Pat Robertson recently received a question on The 700 Club from a woman who said atheists frequently challenged her social media statements about faith — and she wanted to know if she should argue back.
Robertson couldn’t keep himself to a yes or no answer… so he decided to insult atheists instead:
You don’t have to do that. The Bible also says, don’t cast your pearls before swine because they will turn and rend you.
A swine is hungry for nuts! He wants chestnuts or whatever nuts he eats, and he roots in the ground. And you throw a precious pearl in front of him, and he thinks, “That is another nut, I want to eat it.” And he starts to eat, and the thing doesn’t taste good. Then he gets mad, then he turns around, and he takes his tusk and he wants to gore you.

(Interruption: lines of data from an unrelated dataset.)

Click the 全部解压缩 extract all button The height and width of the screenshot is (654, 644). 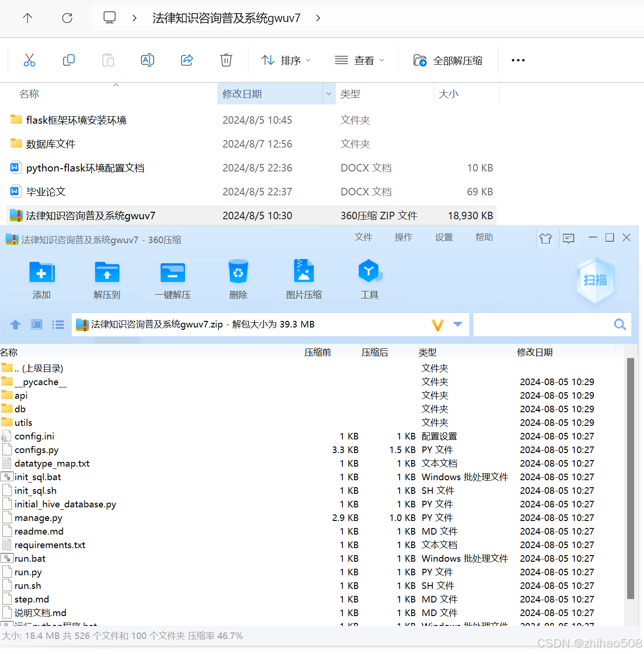coord(448,60)
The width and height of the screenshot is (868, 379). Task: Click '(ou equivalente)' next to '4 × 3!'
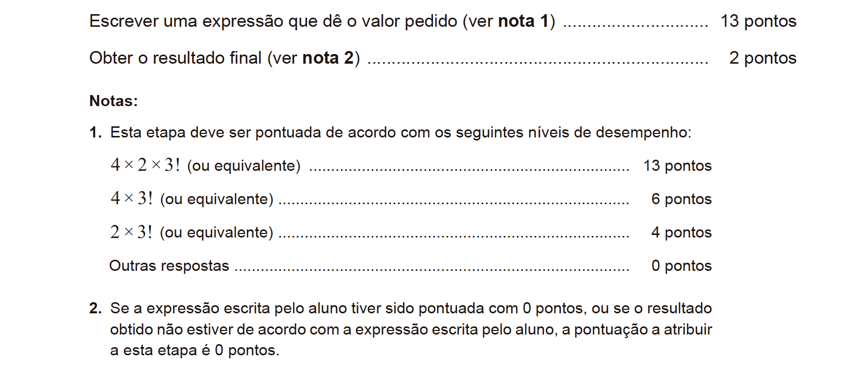(x=216, y=199)
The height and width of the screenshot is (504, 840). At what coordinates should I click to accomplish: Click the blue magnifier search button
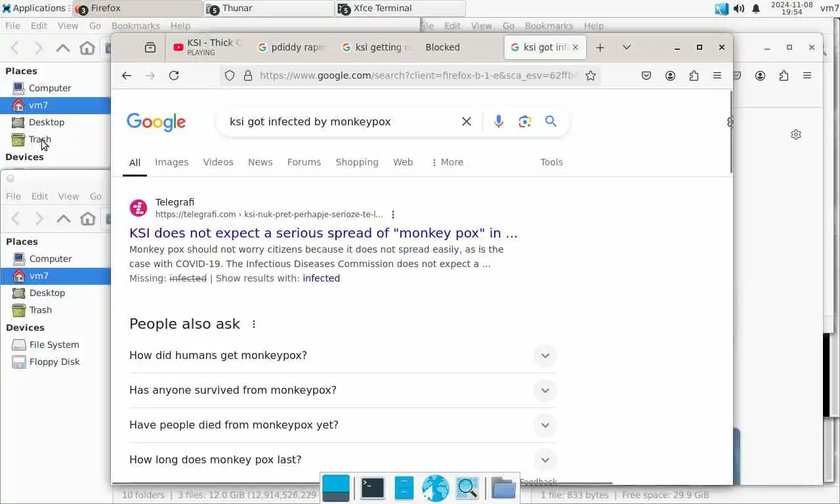pos(551,121)
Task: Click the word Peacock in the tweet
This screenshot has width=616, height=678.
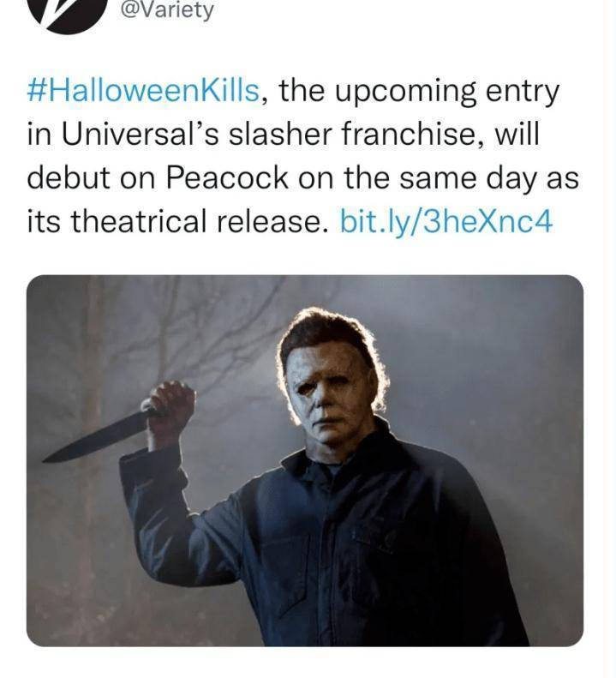Action: pyautogui.click(x=227, y=178)
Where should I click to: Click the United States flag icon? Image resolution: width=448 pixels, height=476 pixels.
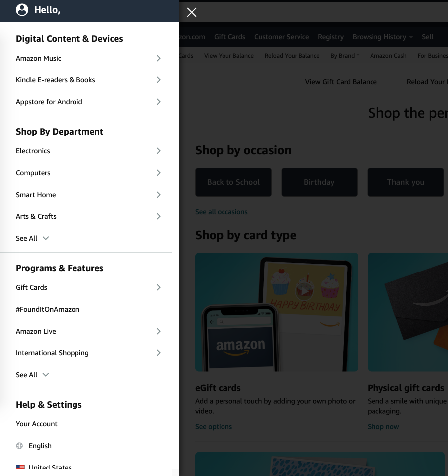coord(20,467)
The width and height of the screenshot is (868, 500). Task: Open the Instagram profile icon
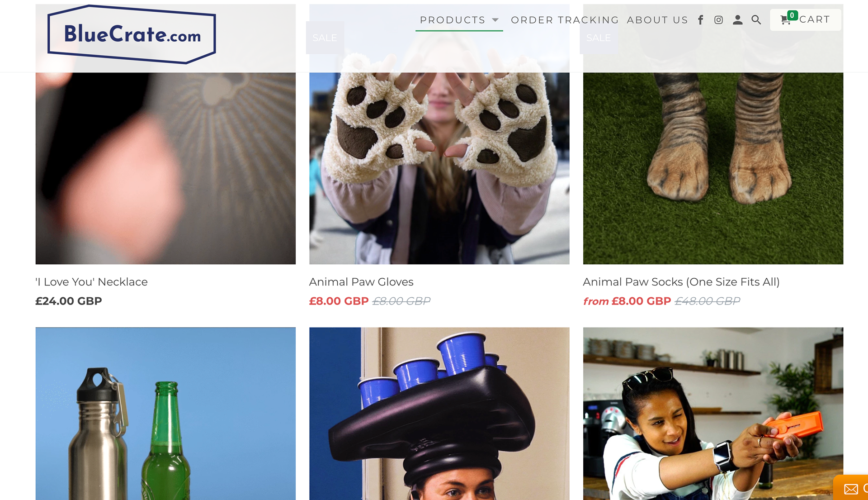[718, 20]
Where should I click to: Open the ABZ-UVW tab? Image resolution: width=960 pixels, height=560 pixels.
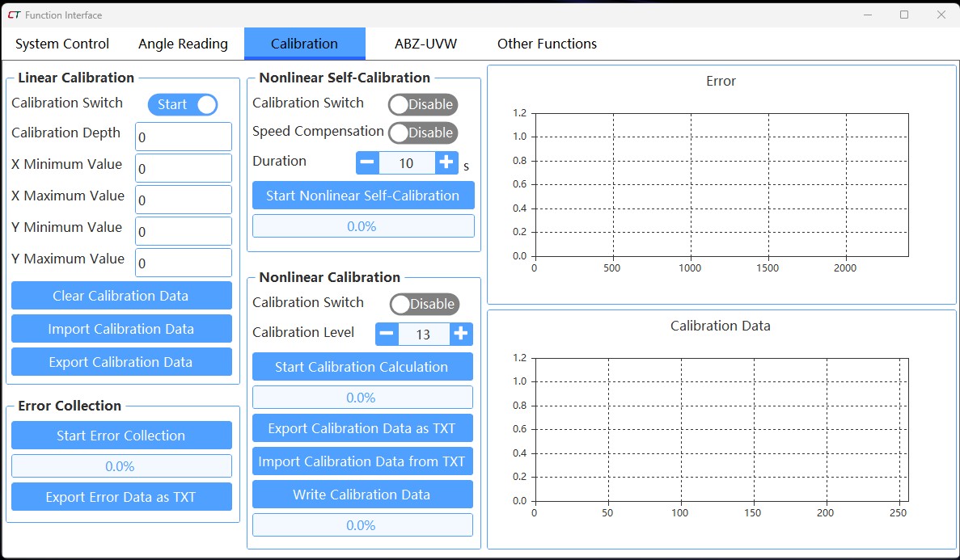coord(425,44)
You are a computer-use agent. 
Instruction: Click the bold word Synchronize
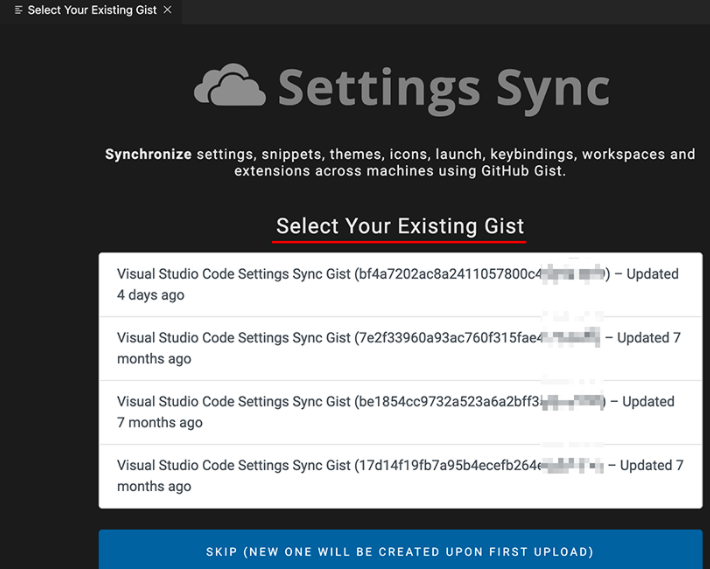[x=148, y=154]
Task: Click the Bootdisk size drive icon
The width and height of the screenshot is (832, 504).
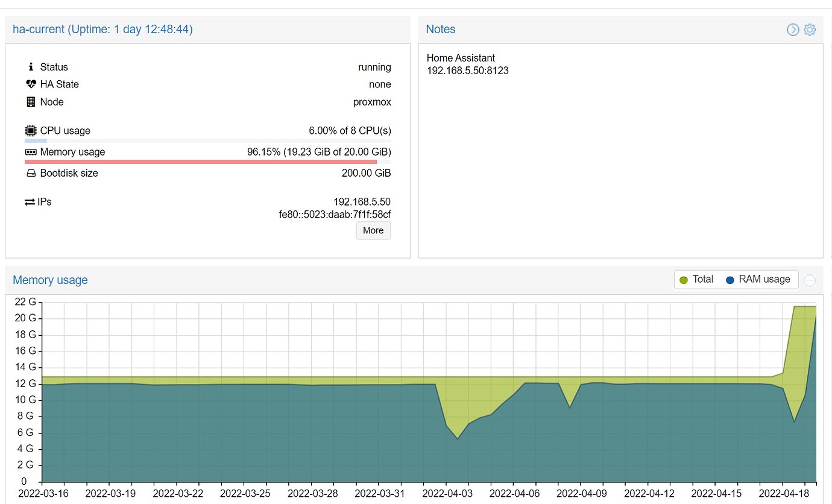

… You talk about the social media, you’ve got everybody known to man out there. But why would you put your pearls out, and why would you argue with those people? I mean, keep your stuff to yourself.
As usual, Robertson’s advice is mostly awful. If someone posts a Bible verse or religious “wisdom” on Facebook or Twitter, they should be challenged if the statement makes no sense. Too many people think a faith-based quotation deserves all Likes and no comments other than praise. I’m glad atheists are pushing back against Christine. If she can’t defend what she posts, she shouldn’t be posting it.
That’s not to say atheists should just be assholes and chime in anytime religion is mentioned. But if someone you know says something idiotic, why not correct them? Why not have that discussion? The whole point of social media is that it’s supposed to be social. Robertson’s advice is to ignore everyone but your own tribe — which is precisely what you would tell someone who’s going to lose the argument.
This is anecdotal, but there seems to be a reason so many Christian videos on YouTube close their comments while most atheist videos leave them open. Maybe that’s because our side isn’t afraid of having a debate.
But maybe we can get on Robertson’s side here with his final line. I’m all for religious people keeping “their stuff” to themselves. It’s not like we’ll be silent — so if our opinions get amplified in part because Christians are too afraid of getting pushback, let’s take advantage of it.
Still, it is pretty ironic that as Robertson tells the woman to keep her stuff to herself, he’s making comments that atheists will be criticizing. The man doesn’t even take his own advice.